题目说明: 将下方数据中从含有“Image resolution: width=2033”的那一行起、到含有“pos(39,1215)”的那一行止的各行原样照抄，首尾两行均包括在内。
┌─ 所给数据
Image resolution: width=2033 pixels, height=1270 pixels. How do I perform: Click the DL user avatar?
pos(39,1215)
└─
┌─ 所给数据
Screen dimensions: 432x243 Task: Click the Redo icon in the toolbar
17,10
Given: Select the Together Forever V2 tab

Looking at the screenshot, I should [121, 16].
└─
┌─ 所给数据
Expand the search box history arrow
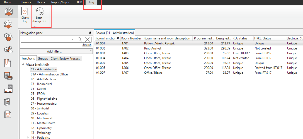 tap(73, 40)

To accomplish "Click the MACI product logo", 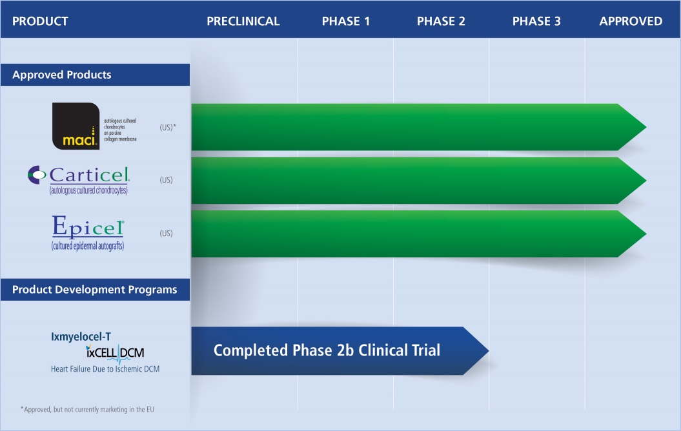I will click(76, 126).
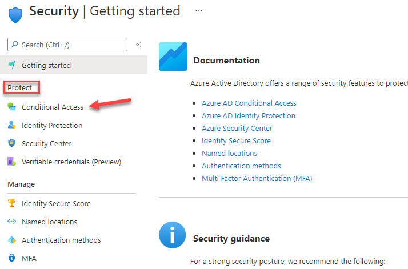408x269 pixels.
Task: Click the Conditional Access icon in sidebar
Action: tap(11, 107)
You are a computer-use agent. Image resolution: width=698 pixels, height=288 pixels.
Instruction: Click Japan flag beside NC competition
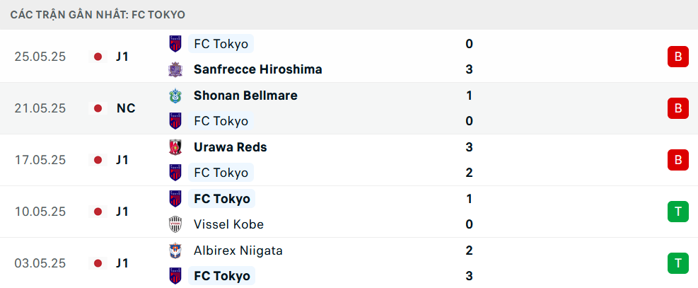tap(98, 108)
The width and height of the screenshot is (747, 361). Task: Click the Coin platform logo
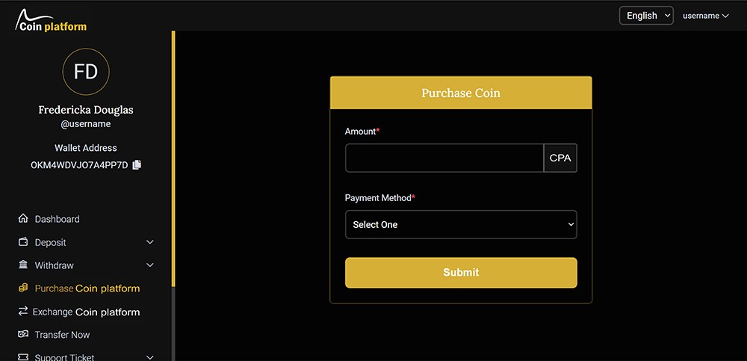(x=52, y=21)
└─
参考解答:
Image resolution: width=2033 pixels, height=1270 pixels. How do I perform: Click the DL user avatar?
pos(39,1215)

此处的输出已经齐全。